§ **Consignes**
1. D'après le texte sur les artisans, quelle proportion des entreprises artisanales compte moins de 5 salariés, voire aucun ?
2. Relevez tous les adjectifs que le texte sur les artisans emploie pour qualifier leur savoir-faire.
3. Poursuivez le texte sur les artisans à partir de sa dernière phrase.

§ **Texte fourni**
La deuxième source de tension est liée à la croissance de l’entreprise. 91 % des entreprises artisanales sont de très petite taille (moins de 5 salariés, voire aucun). Les artisans, bien souvent, se mettent à leur compte pour être autonomes et non pour devenir businessman ou businesswoman. Si l’artisan embauche, il peut perdre ce rapport avec son métier et se trouver de plus en plus accaparé par les activités de gestion, qui clairement ne sont pas une passion, et pour lesquelles leur formation n’est pas du tout adaptée. C’est ce que nous explique Thierry, ancien boucher :

« C’est justement ces problèmes qu’on ne nous apprend pas au CAP : gestion des collaborateurs, de la vie de l’entreprise, toutes ces choses-là on ne nous les apprend pas là-bas. On ne sait pas regarder quelqu’un dans les yeux en lui disant : “écoute, je suis désolé, mais tu ne fais pas l’affaire”. »

Planter une graine de gestion dans ce terreau de passion

On touche au cœur du sujet. Les artisans sont de formidables professionnels, avec un savoir-faire technique, traditionnel – et parfois patrimonial – dont la France ne peut qu’être fière. C’est d’ailleurs non sans raison que les consommateurs privilégient de plus en plus l’artisanat, perçu comme plus authentique. Néanmoins, si la passion et l’engagement envers le métier sont souvent irréprochables, les connaissances et compétences en gestion de nombre d’artisans sont parfois insuffisantes et ils se « retrouvent dedans », comme en témoigne Clothilde, une experte-comptable :

« Vous allez chez un coiffeur, c’est son métier, c’est son plaisir : il va vouloir faire de la créativité, donc il va faire un shampooing brushing en 1h15 et il va le vendre à 18€. Vous savez qu’il va être dedans. Vous allez chez celui qui va vouloir monter son petit resto, qui est passionné de cuisine, qui voit Top Chef et qui, du coup, va vous proposer un menu entrée, plat, dessert à 18€. Et quand vous voyez le menu, vous savez qu’il va être dedans, avant même de leur avoir fait calculer le coût de revient. Il vous dit “ah non, mais à la louche”, et vous lui dites “non, mais ce n’est pas à la louche”. Moi je veux que tu pèses tout. »

§ **Données extraites**
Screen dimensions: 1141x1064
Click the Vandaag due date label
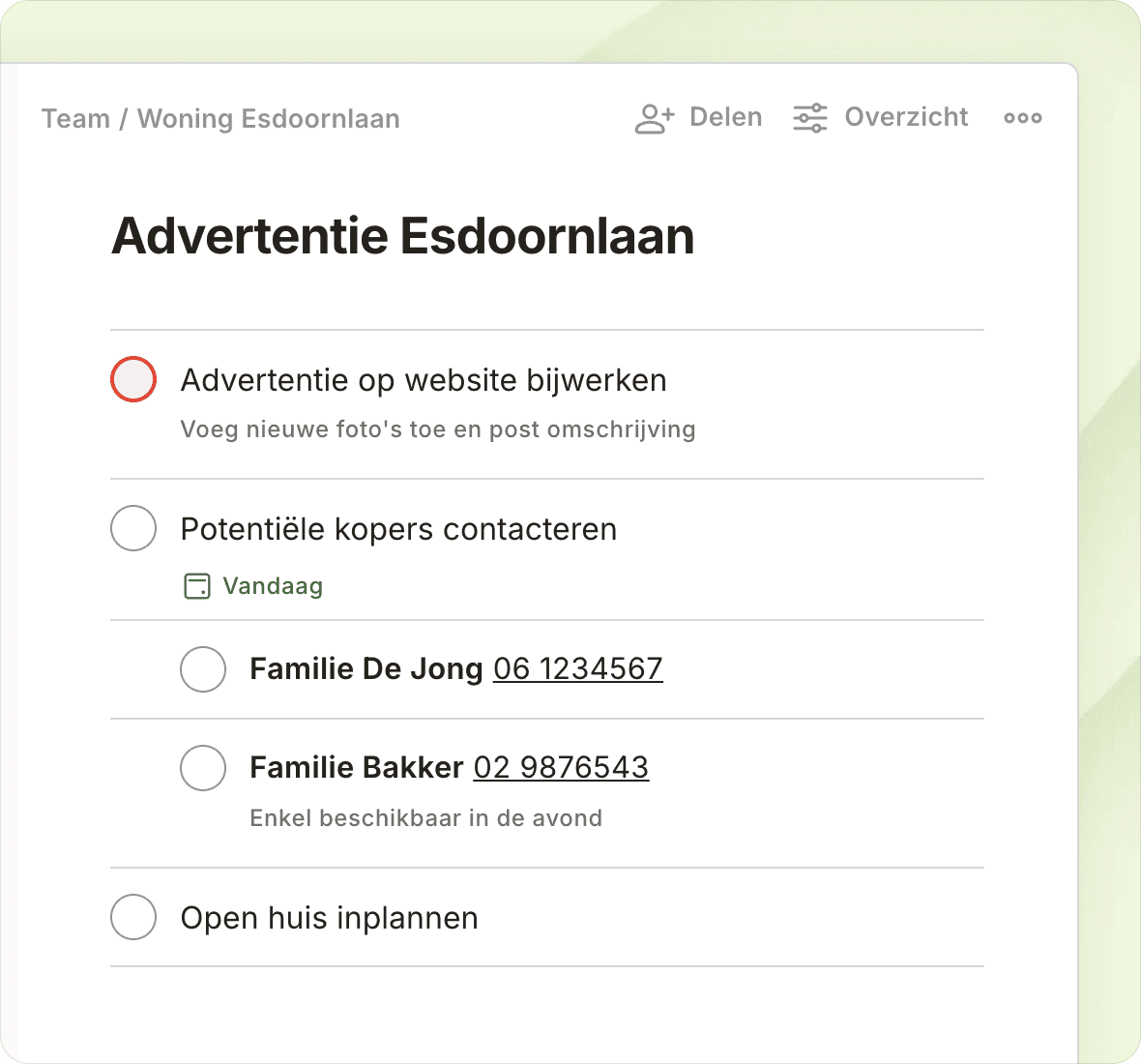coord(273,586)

---

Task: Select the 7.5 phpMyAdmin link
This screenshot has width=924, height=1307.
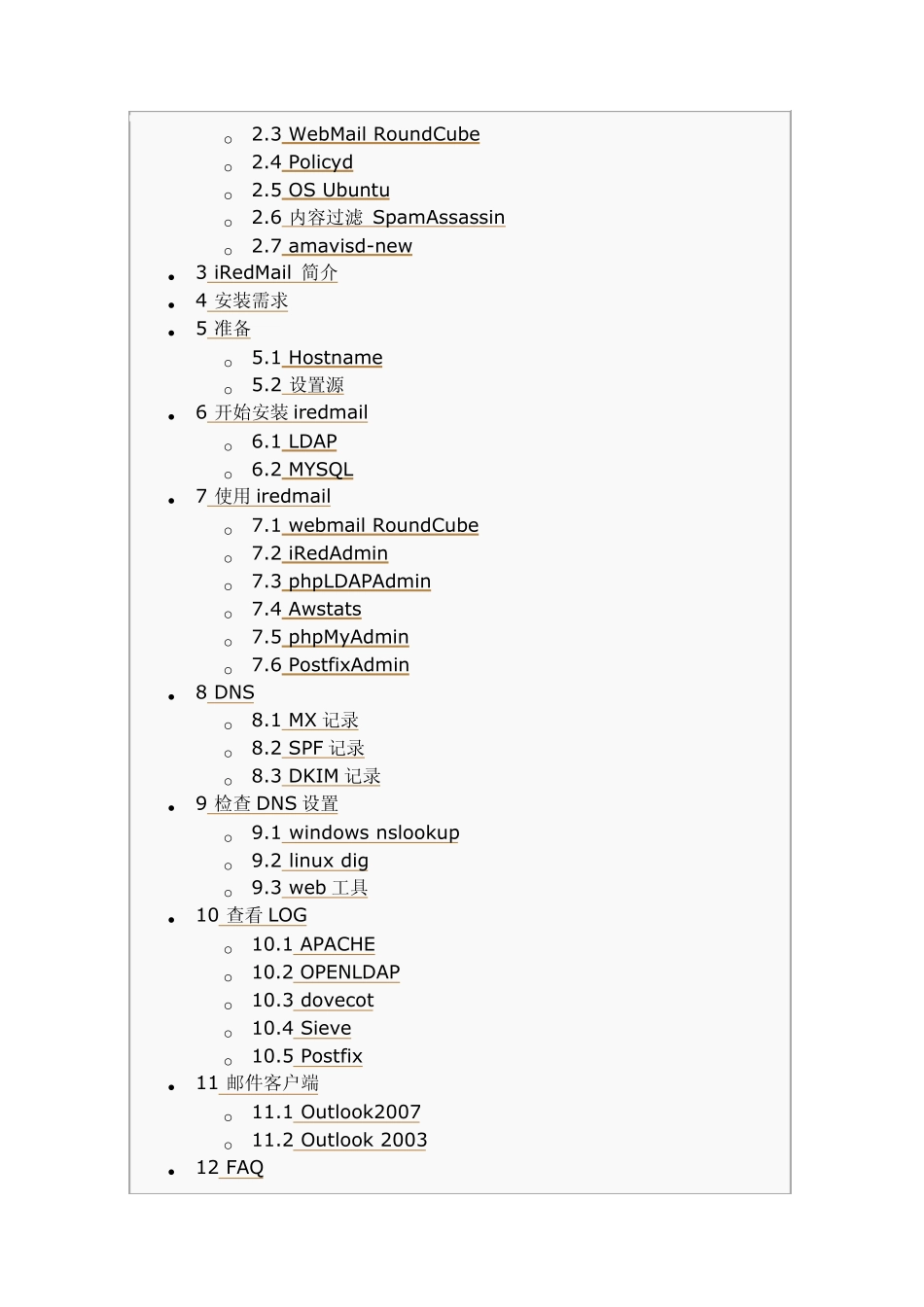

§ **Résultats de l'exercice**
1. 91 % des entreprises artisanales.

2. Technique, traditionnel, patrimonial.

3.
Il existait, il y a encore quelques années, un stage obligatoire préalable à l’installation pour les futurs artisans. Si ceux qui l’ont suivi nous ont indiqué que c’était loin d’être parfait, cela avait au moins le mérite de poser des bases : planter une graine de gestion dans ce terreau de passion. Supprimer ce stage préalable fut, selon nous, une erreur. Il faudrait, si nous souhaitons que le secteur artisanal croisse, embauche plus, aider les artisans à maîtriser les concepts de gestion le plus rapidement possible. Nous éviterions ainsi probablement un certain nombre de faillites. Car, il faut le dire, si le secteur créé des entreprises, il en détruit également beaucoup : en 2022, 42 500 défaillances d’entreprises ont été enregistrées, et parmi elles de nombreux artisans.